Roma: “Io, lesbica, non posso donare il sangue”

ROMA – ”Non puoi donare il sangue perché il tuo rapporto sentimentale è considerato a rischio”. E’ la risposta che un sanitario, al Policlinico Umberto I di Roma, ha dato a un donna lesbica di 39 anni che sabato mattina era andata al centro trasfusionale dell’ospedale per donare il sangue. E’ stata lei stessa a riferire l’episodio.

”E’ una cosa assurda e discriminatoria nei miei confronti”, ha detto la donna, impiegata in uno studio di un commercialista, che abita a Roma e convive con la sua compagna da quattro mesi. ”Vivo e ho rapporti stabili con lei da quattro mesi, quindi rientro nella possibilità di donare”, ha osservato riferendosi al limite previsto, secondo quanto spiegato dai medici della struttura, per escludere fattori di rischio legati ai rapporti sessuali.

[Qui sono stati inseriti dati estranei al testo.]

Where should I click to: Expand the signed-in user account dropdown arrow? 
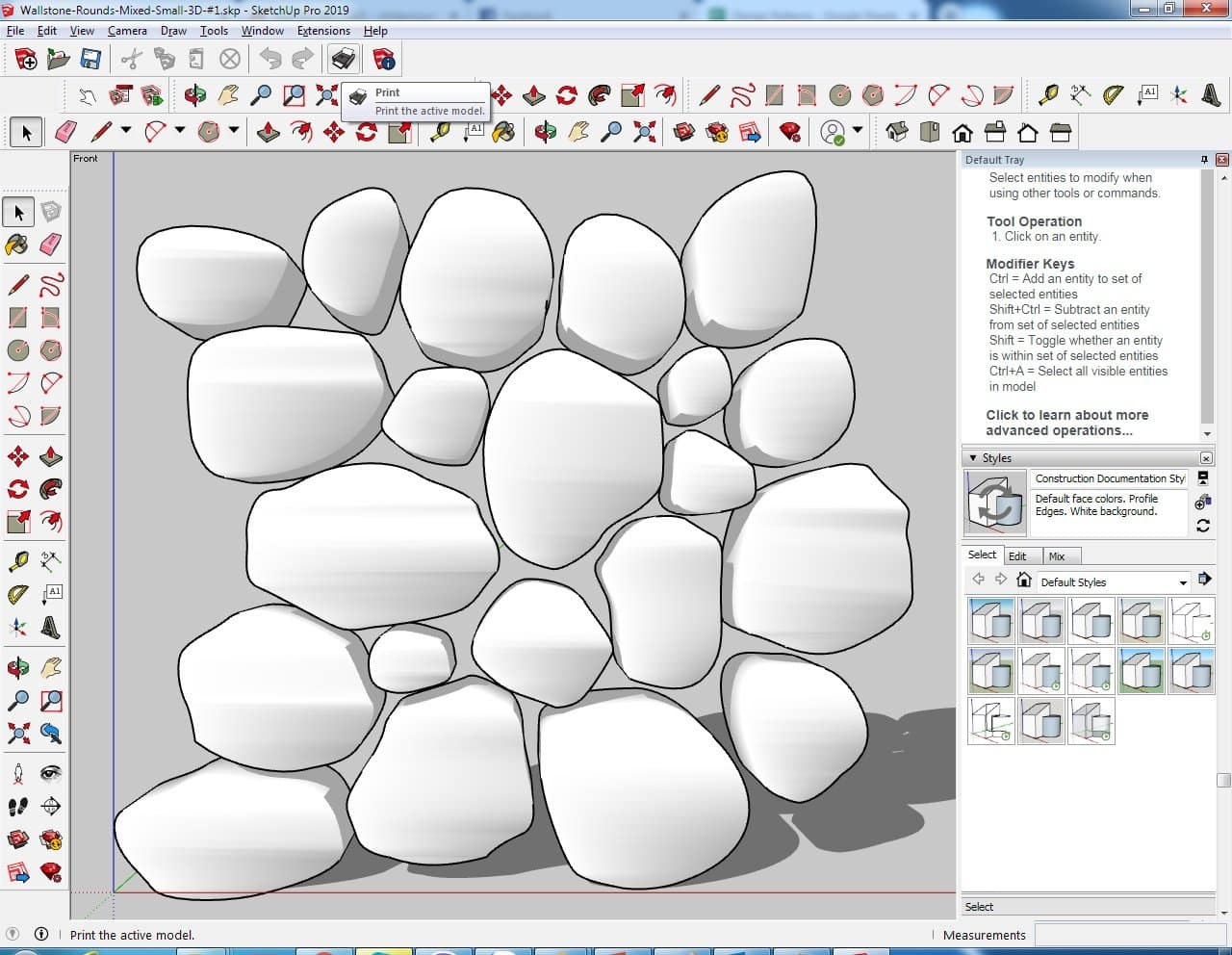858,131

”Prima non avevo mai donato il sangue – ha raccontato – Quando sono giunta negli uffici del centro trasfusionale mi hanno fatto parlare con una persona, credo un medico, il quale mi ha fatto una serie di domande private, anche sulla mia vita sessuale. Quando gli ho detto che sono omosessuale lui mi ha risposto che purtroppo non potevo donare il sangue in quanto il mio rapporto sentimentale e’ considerato ‘a rischio’ per la trasmissione di malattie veneree. Ma io e la mia compagna siamo una coppia normale, ci amiamo e rispettiamo come e forse piu’ di tante altre coppie”.

La replica dell’Umberto I”.  ”Non esiste alcuna legge che vieta agli omosessualita’ di donare il sangue. In generale non possono farlo le persone ‘a rischio’. Pertanto e’ il medico che esegue la visita a stabilire se la persona e’ a rischio, sulla base di quello che gli viene riferito e, a sua coscienza, decide se possono esserci rischi per chi deve ricevere il sangue. Ovviamente ognuno e’ libero di avere la propria vita privata e non si giudica nessuno”. Lo ha detto Gabriella Girelli, la direttrice del Centro trasfusionale del Policlinico Umberto I di Roma dove a una donna lesbica che aveva chiesto di donare il sangue ne e’ stata negata la possibilita’ perche’ – secondo quanto la donna stessa ha riferito – considerata ‘a rischio’.

”Bisogna in ogni caso – ha precisato Girelli – avere un rapporto stabile con una persona da quattro mesi, ma dopo aver somministrato un questionario il medico deve ‘reinvestigare’ sulla situazione del potenziale donatore con un colloquio e valutare con scrupolo. L’omosessualita’ non e’ motivo di esclusione e bisognerebbe verificare nell’ambito del colloquio che cosa in realta’ e’ emerso, ma c’e’ un segreto professionale da garantire”. ”A volte si esagera nello scrupolo, ma i rischi vanno valutati scrupolosamente – ha spiegato Girelli – E’ capitato addirittura che padri di bambini malati, che si erano proposti di donare il sangue, abbiano mentito. In quei casi avevamo avuto riscontri rassicuranti nel questionario e durante i colloqui, ma poi ai test del sangue, erano risultati positivi ad alcune malattie e solo dopo avevano ammesso”.